David Bowie, who just died of cancer aged 69, had an incalculable impact on pop culture throughout his shape-shifting career. But perhaps more than any other musician, he also had a tremendous impact on science fiction. He changed the way we thought about the alien, the uncanny, and the familiar.
Bowie’s first hit single, “Space Oddity,” established him not just as an artist who sang about science-fictional topics like space travel, but also as someone who embraced the discomfort of humanity juxtaposed against the cosmos. The song’s churning guitar riffs and psychedelic noises convey something of the disorientation of floating in a tin can, far from home. Over the years that followed, Bowie produced some of the most poignant representations ever of alien visitors, doomed grandeur and tormented supermen. I recently listened to his song “The Man Who Sold the World” on a loop while writing, and it reveals more and more layers of pathos, remorse and arrogance the more you hear it.
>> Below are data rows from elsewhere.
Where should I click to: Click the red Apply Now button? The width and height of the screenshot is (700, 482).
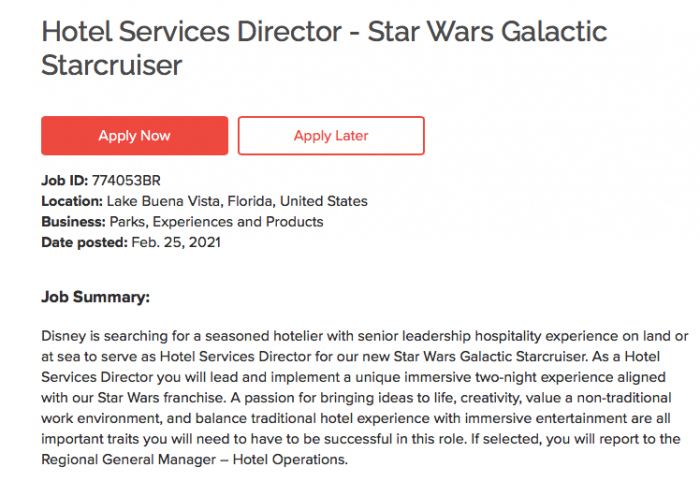(x=134, y=136)
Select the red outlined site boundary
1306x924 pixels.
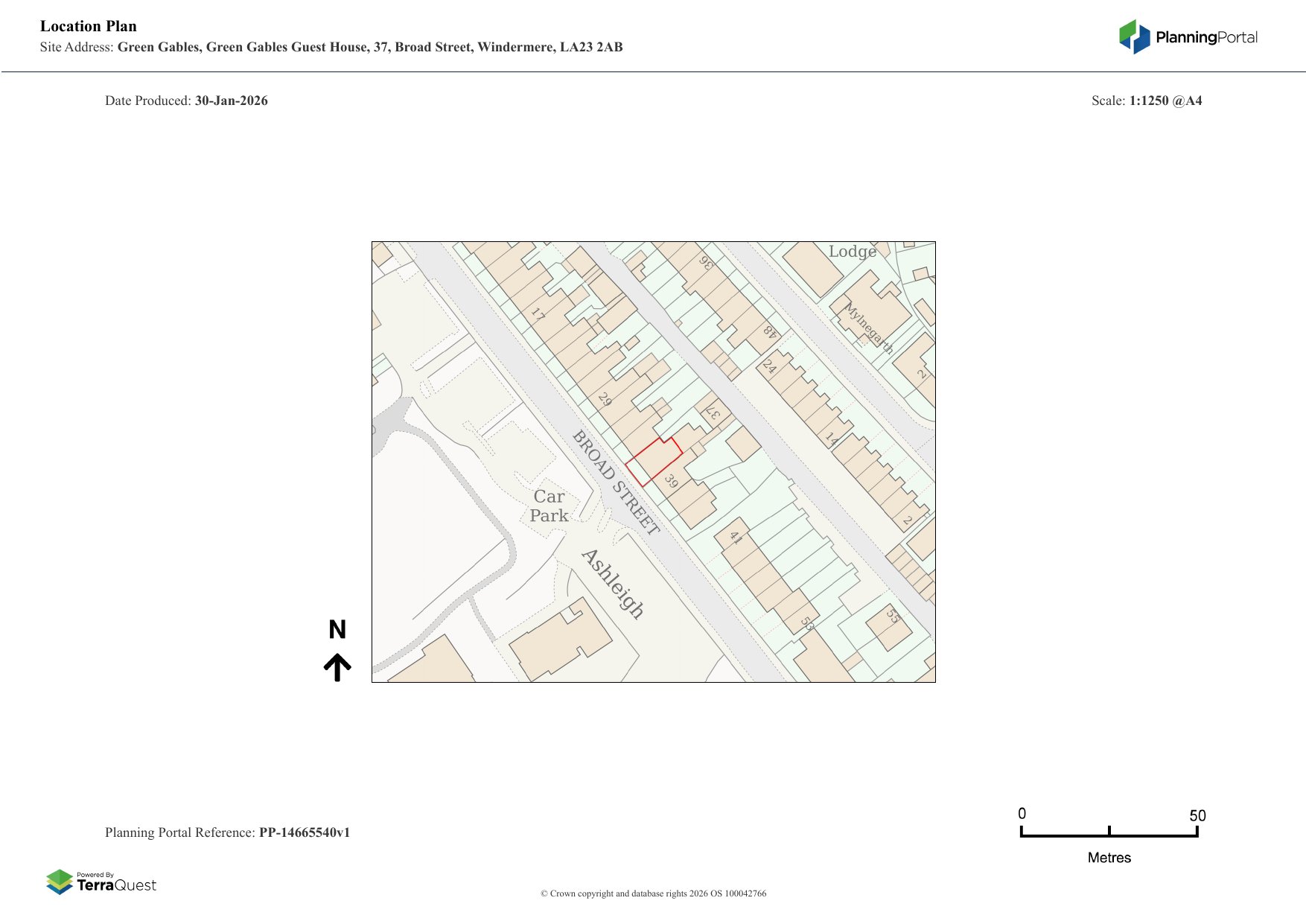[653, 462]
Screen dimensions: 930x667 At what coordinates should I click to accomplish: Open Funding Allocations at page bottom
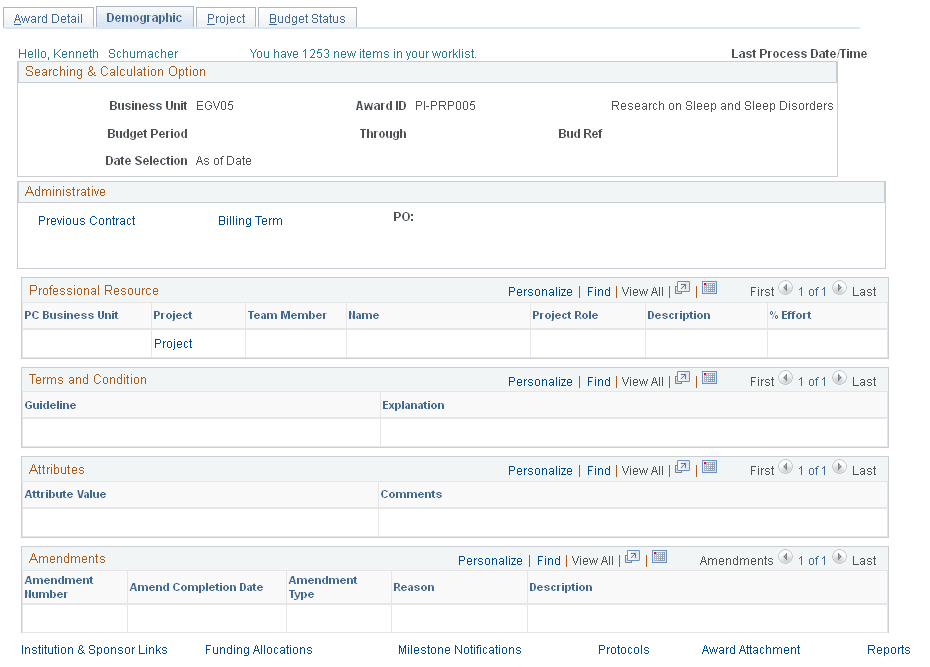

Bowie’s greatest gift to science fiction was that combination of pathos and dissocation, which comes across in a lot of his best songs. His album Ziggy Stardust and the Spiders from Mars, a rock opera about a band led by a mysterious figure, encapsulates the apocalypse, androgyny and rockstar excess with the same bohemian drama. (Click here to read Bowie explaining to William S. Burroughs the whole fascinating backstory of Ziggy Stardust.) Ziggy Stardust was just one of many personas that Bowie created over the years, including the zombie-like Thin White Duke.
Here’s more of Bowie talking about Ziggy Stardust, with animation:
Bowie also starred in the film The Man Who Fell to Earth, playing one of the most stark, disturbing and psychologically complex representations of an alien ever captured on screen. This film was an important precursor to recent experimental aliens-among-us films like Under the Skin, and if you ever get a chance to see the restored uncut version, you should drop everything.
Edited to add: Bowie also played an unforgettable vampire in The Hunger, and one of the most iconic fantasy characters, Jareth the Goblin King in Labyrinth.
Tilda Swinton wrote a beautiful tribute to Bowie in her speech at the opening of his exhibition at the Victoria & Albert Museum, and talked about what his image and his music meant to her growing up. And how great it is to realize that “the freak becomes the great unifier.”
Over time, Bowie seemed to be at war with his own rock stardom. After the Let’s Dance album reached a huge audience that was new to his music, there are lots of accounts of Bowie struggling with what to do with that new kind of pop stardom. The idea of being a “rock star” often seemed more foreign and bizarre than the notion of a glam-rock visitor from another planet.
And he never stopped making awesome music—he just released a new album, Blackstar.
Bowie provided us with a soundtrack for our alienation—the song “Life on Mars” doesn’t just give that brilliant TV show its title, but provides a crucial piece of emotional texture during the show’s most important moment. And he helped us to imagine that our own feelings of strangeness and dislocation were bigger and more wonderful than we had possibly imagined.
He’ll be missed, but his music will keep reshaping reality as we know it.